When a Fatal Accident Act dependant is already a protected party
James Murphy has obtained approval of an agreed settlement sum in the High Court of Justice, Leeds District Registry, relating to an adult protected party who brought a claim as a dependant of her deceased father pursuant to the Fatal Accident Act 1976.
The Court also approved payment of the sum of damages directly into a Disabled Persons Trust (DPT), rather than the typical order of payment to a Deputy / Court of Protection which is the starting point for an incapacitated dependant. The consequence of payment to a Deputy/ Court of Protection, this being an FAA claim and not a personal injury action, was the protected party was liable to lose her eligibility for means tested statutory funding, including social care provided via her local authority direct payments package (which had been in place since before her father’s death), plus any current/future means tested benefits (not relevant at present, but may be in the future).

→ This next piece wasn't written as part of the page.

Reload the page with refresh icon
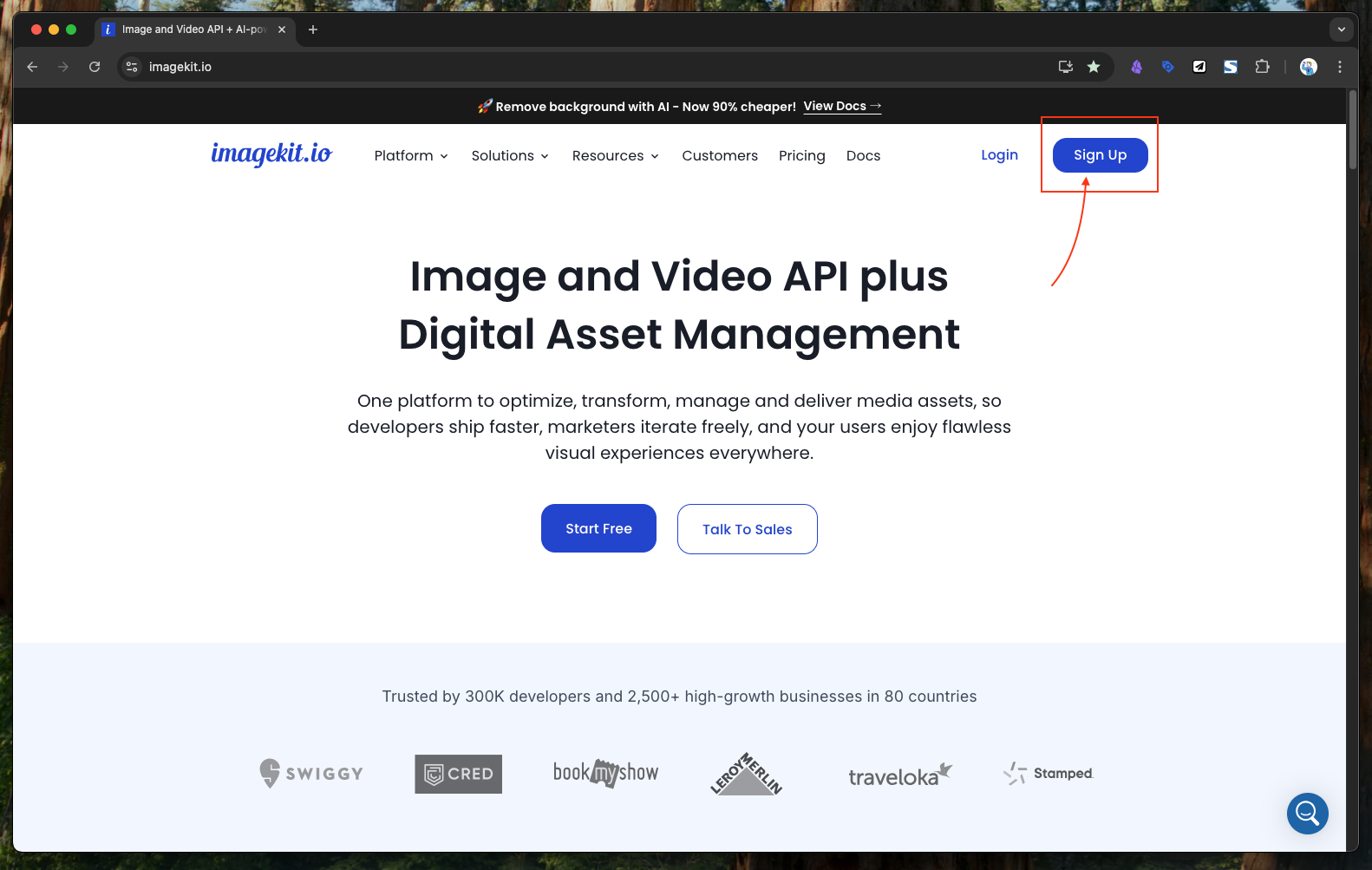 pos(95,67)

A DPT was established with professional solicitor trustees, who otherwise would have been engaged under the Deputyship, with the protected party as the principal beneficiary. This proposal also had the support of the Official Solicitor.
Though the Court of Protection could order that the award be paid into a DPT rather than a Deputyship this ran the risk of being considered a decision by the protected party herself as the Court of Protection makes substituted decisions, and as such, could constitute a deprivation of capital such that the award can may be regarded as notional capital.

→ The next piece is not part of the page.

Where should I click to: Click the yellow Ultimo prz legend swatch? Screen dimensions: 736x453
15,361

This is a novel approach to the difficulties surrounding existing protected parties as dependants in FAA claims. The Court agreed it was in the dependant’s best interests for the sum to be paid into the DPT which had already been established for this purpose with her litigation friend as settlor when considering the principles of s.18 MCA 2005. The court was satisfied there was sufficient safeguards for the protected party within this Trust and it would enable the dependant to benefit from her award of substantial damages without risking her eligibility for statutory funding.